Si tratta, in ogni caso e come è stato subito osservato dai primissimi commentatori, di “una sospensione sui generis, che, benché riferita testualmente ai soli termini processuali, comprende in concreto tutte le attività processuali tout court e quelle connesse, nel loro complesso”.
Viene da chiedersi, infine, se la sospensione delle esecuzioni per rilascio prevista dal citato art. 103, comma 6, d.l. n. 18 del 2020 riguardi anche l’attuazione degli ordini di liberazione.
Secondo una prima opinione la sospensione non riguarda l’attuazione degli ordini di liberazione, poiché la sospensione riguarda le “esecuzioni” per rilascio, laddove invece l’ordine di liberazione viene “attuato” (così la riforma dell’art. 560 ad opera del d.l. 59/2016) dal custode sotto la direzione del giudice dell’esecuzione immobiliare, non dando luogo ad una autonoma procedura esecutiva. Quindi, si dice, poiché il citato art. 103 comma 6 costituisce disposizione eccezionale contenuta in una normativa speciale, come tale, è insuscettibile di applicazione analogica pena la violazione dell’art. 14 delle preleggi. Essa dunque non dovrebbe riguardare la “attuazione” dell’ordine di liberazione.

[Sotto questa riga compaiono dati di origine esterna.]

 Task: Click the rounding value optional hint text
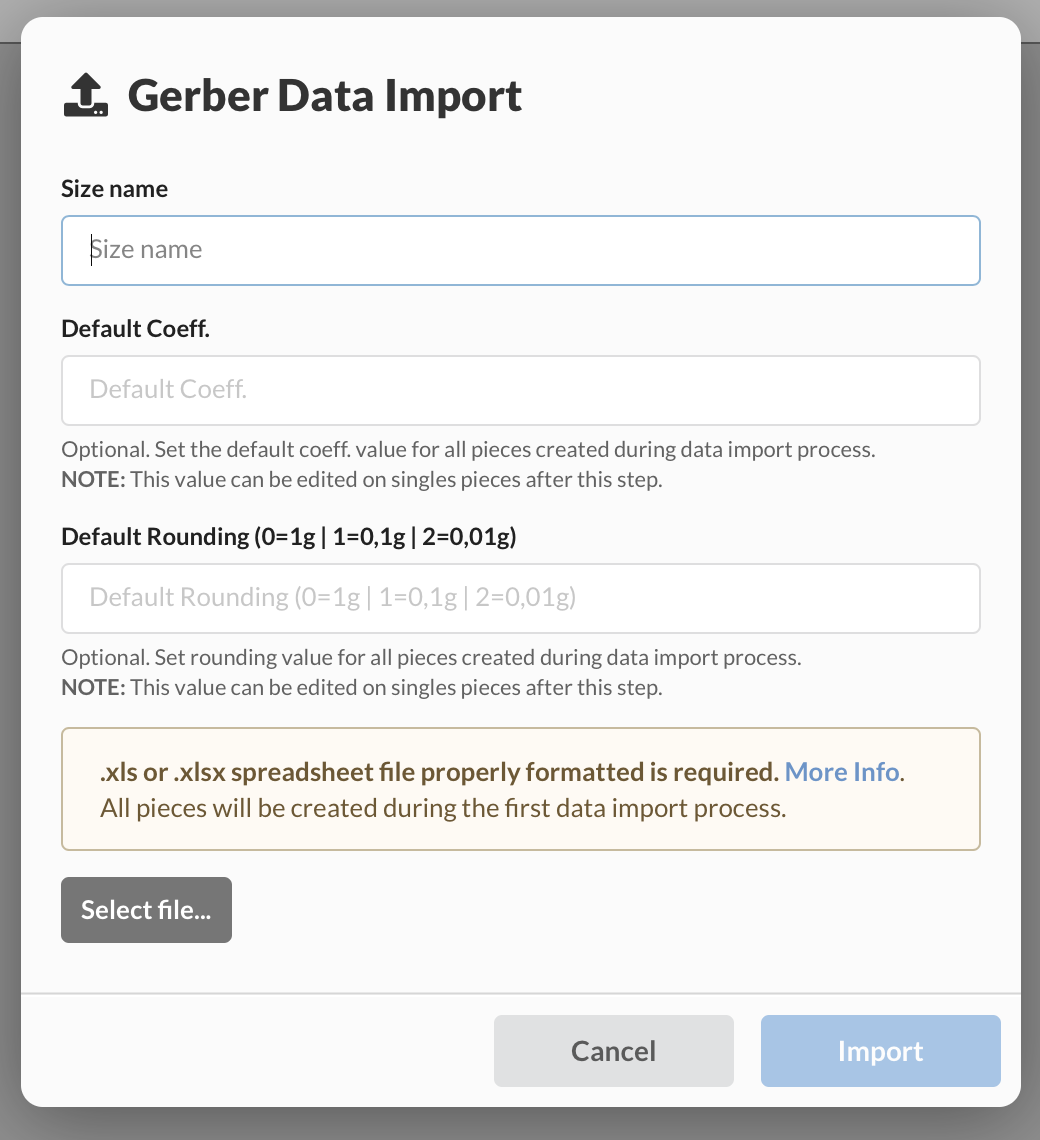(431, 658)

Tuttavia, come abbiamo detto, ai sensi del comma 2 dell’art. 83 “sono sospesi i termini per il compimento di qualsiasi atto dei procedimenti”, con la conseguenza per c ui si potrebbe ritenere che anche l’attuazione dell’ordine di liberazione rimane congelata e rinviata a dopo il 30 giugno.
Ed allora, in conclusione, ove il custode non volesse procedere oltre il consiglio che si può offrire è quello di chiedere al Presidente del Tribunale, con apposita istanza, che venga dichiarata l’urgenza, consentendo così la prosecuzione delle attività di liberazione.